Crude oil prices have fallen significantly and are currently at their lowest levels since the Middle East conflict began. Analysts suggest that if the situation between the US and Iran continues to improve and normalcy returns to the Strait of Hormuz, crude prices could decrease further. Despite this, experts anticipate a future increase in crude oil prices as countries aim to replenish inventories and Strategic Petroleum Reserve levels, leading to higher demand in the market.

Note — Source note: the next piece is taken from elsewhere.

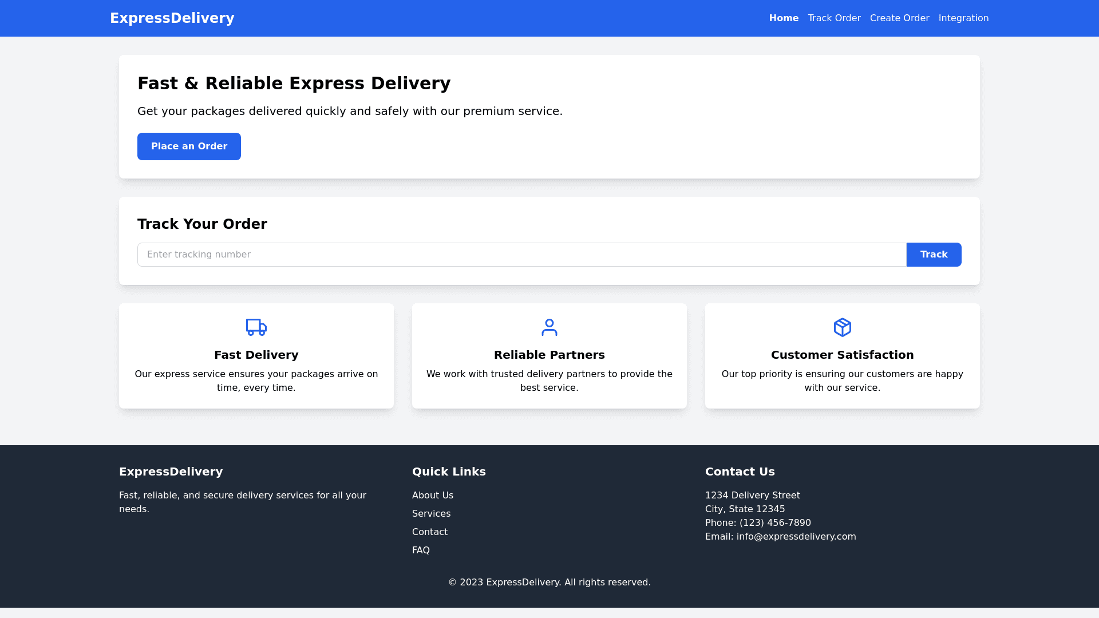Click the Track button

[x=934, y=255]

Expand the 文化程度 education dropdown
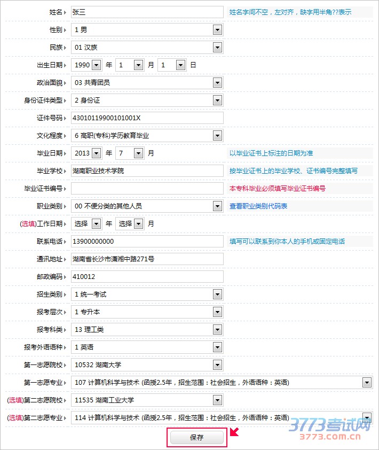147,136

Following a period of severe energy shocks, there is a sense of optimism with the signing of a ceasefire agreement between the US and Iran, although uncertainties persist, particularly regarding the nuclear deal. Brent crude has dipped below $80 per barrel, marking its lowest point since March 2026, offering some relief to oil marketing companies.
The financial outlook for Q1 FY27 appears challenging, with expectations of significant impacts on profitability. Analysts predict under-recoveries of Rs 7 per litre and Rs 10 per litre in Q1 FY27, factoring in an excise cut of Rs 10 per litre and capped cracks for petrol and high-speed diesel. Despite the benefits of lower crude prices, the overall performance in Q1FY27 remains weak due to elevated input costs and squeezed marketing margins.

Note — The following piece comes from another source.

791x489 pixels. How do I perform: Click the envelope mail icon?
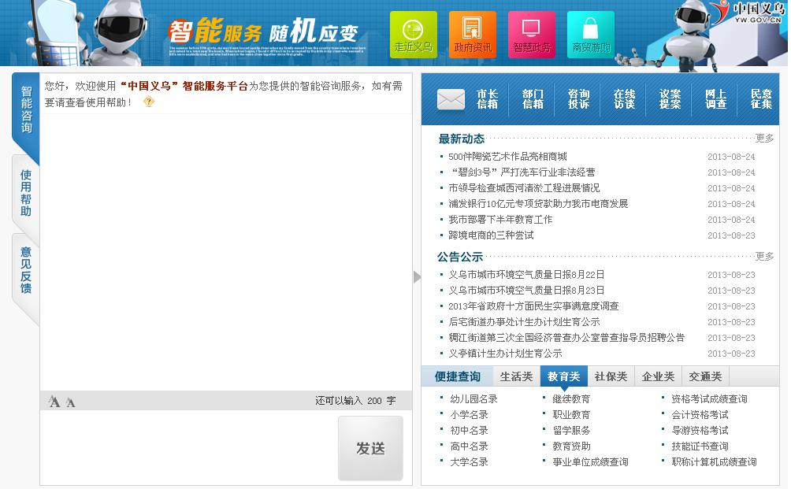point(451,99)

There are concerns about the potential risks to oil marketing company earnings, particularly related to the rollback of excise duties. While recent improvements in crude prices and retail fuel prices have boosted gross marketing margins, the temporary excise duty reduction may be phased out as crude prices stabilize and marketing margins recover. Analysts caution that despite short-term improvements, the profitability of oil marketing companies is likely to face ongoing challenges in FY27.
As geopolitical tensions ease and market participants reassess supply dynamics, crude oil prices have softened, reflecting a shift in near-term supply expectations despite ongoing regional developments.